● What you need to do: All lines from the one with "Task: Open the bar chart icon under Analyze" through the final line of the records below must be written out exactly, with no other text.

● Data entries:
+ + + +
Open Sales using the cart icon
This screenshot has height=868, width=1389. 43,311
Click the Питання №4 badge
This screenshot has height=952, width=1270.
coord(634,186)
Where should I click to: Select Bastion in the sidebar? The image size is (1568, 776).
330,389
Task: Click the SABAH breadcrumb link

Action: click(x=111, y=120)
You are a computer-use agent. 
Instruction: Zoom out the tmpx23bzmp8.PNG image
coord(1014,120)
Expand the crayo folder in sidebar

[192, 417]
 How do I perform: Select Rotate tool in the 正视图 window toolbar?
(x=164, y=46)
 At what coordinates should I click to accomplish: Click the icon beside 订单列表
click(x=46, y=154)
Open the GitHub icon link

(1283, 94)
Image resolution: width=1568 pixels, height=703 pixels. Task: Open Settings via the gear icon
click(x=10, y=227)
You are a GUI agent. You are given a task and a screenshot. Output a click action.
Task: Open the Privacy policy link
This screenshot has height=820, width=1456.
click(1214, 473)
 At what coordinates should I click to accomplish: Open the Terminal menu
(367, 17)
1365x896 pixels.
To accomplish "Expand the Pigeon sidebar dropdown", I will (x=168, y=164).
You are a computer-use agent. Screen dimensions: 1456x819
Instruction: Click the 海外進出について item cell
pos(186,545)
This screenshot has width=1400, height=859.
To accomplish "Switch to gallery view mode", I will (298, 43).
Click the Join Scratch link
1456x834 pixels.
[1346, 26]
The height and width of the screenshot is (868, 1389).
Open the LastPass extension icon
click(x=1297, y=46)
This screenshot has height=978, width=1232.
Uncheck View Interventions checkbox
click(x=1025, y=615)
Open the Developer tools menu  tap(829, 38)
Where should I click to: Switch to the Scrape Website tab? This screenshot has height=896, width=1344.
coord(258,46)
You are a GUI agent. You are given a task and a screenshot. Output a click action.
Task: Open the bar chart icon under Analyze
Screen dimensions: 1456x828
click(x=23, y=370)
+ + + +
● Solution below:
Task: Open the bar chart icon under Analyze
Screen dimensions: 1456x828
click(x=23, y=370)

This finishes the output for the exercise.